*** Opening of Data for this task ***
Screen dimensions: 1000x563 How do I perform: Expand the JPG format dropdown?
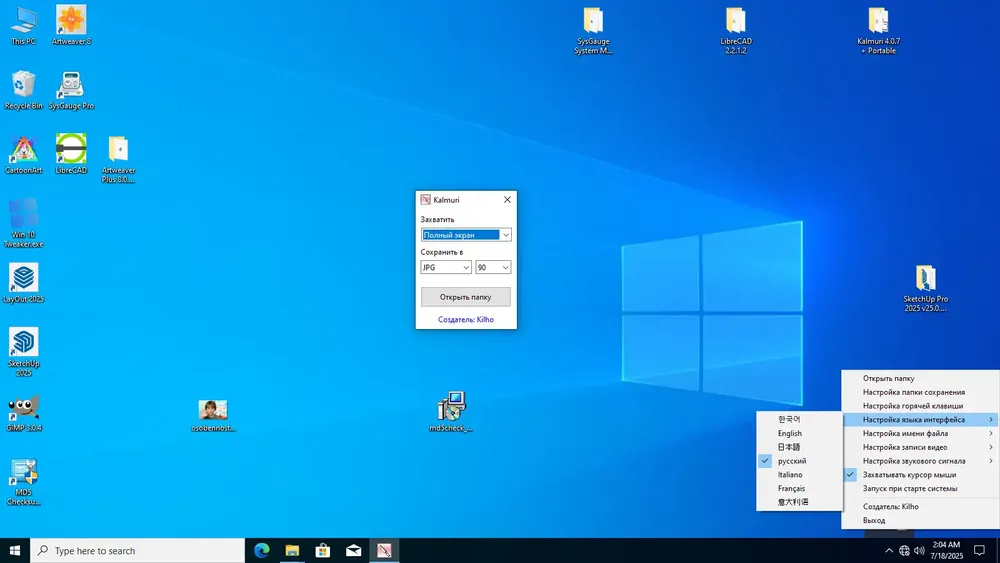pyautogui.click(x=446, y=267)
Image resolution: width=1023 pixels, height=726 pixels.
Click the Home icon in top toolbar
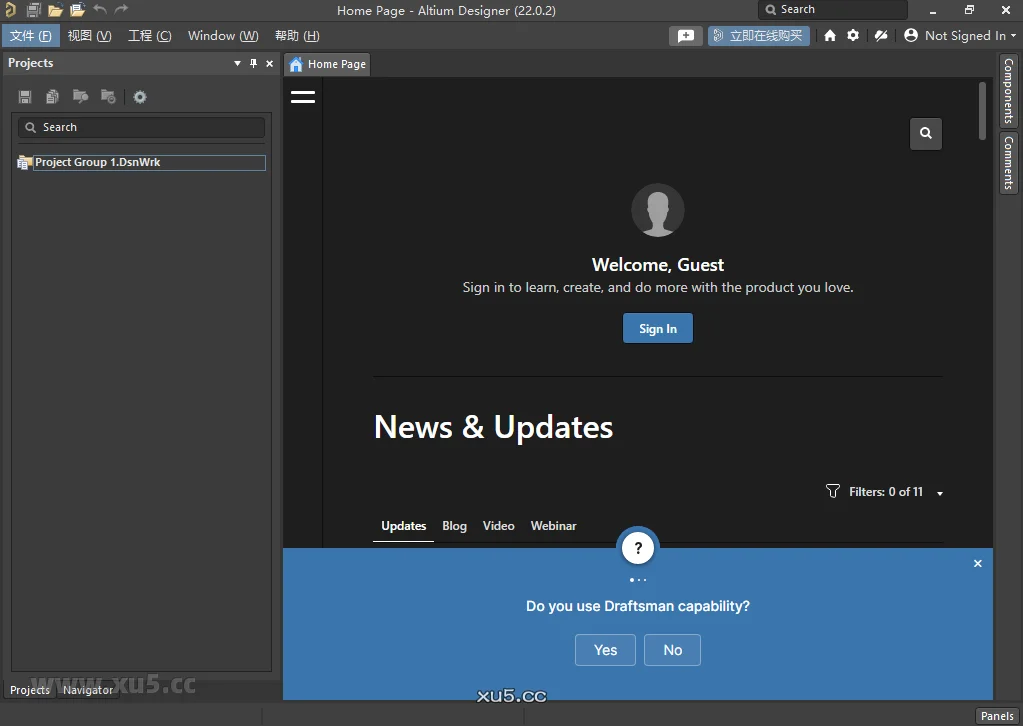click(830, 36)
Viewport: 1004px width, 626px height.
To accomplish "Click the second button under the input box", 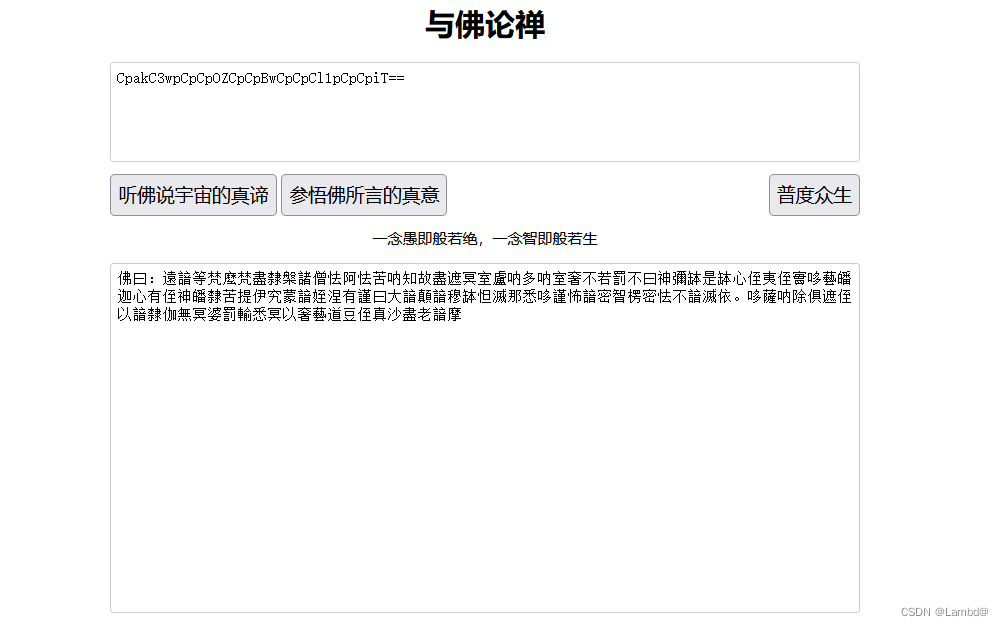I will point(364,194).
*** Close of Data for this task ***
Whenever a line includes the word "height", pull it out of the entries.

Image resolution: width=1023 pixels, height=726 pixels.
Viewport: 1004px width, 626px height.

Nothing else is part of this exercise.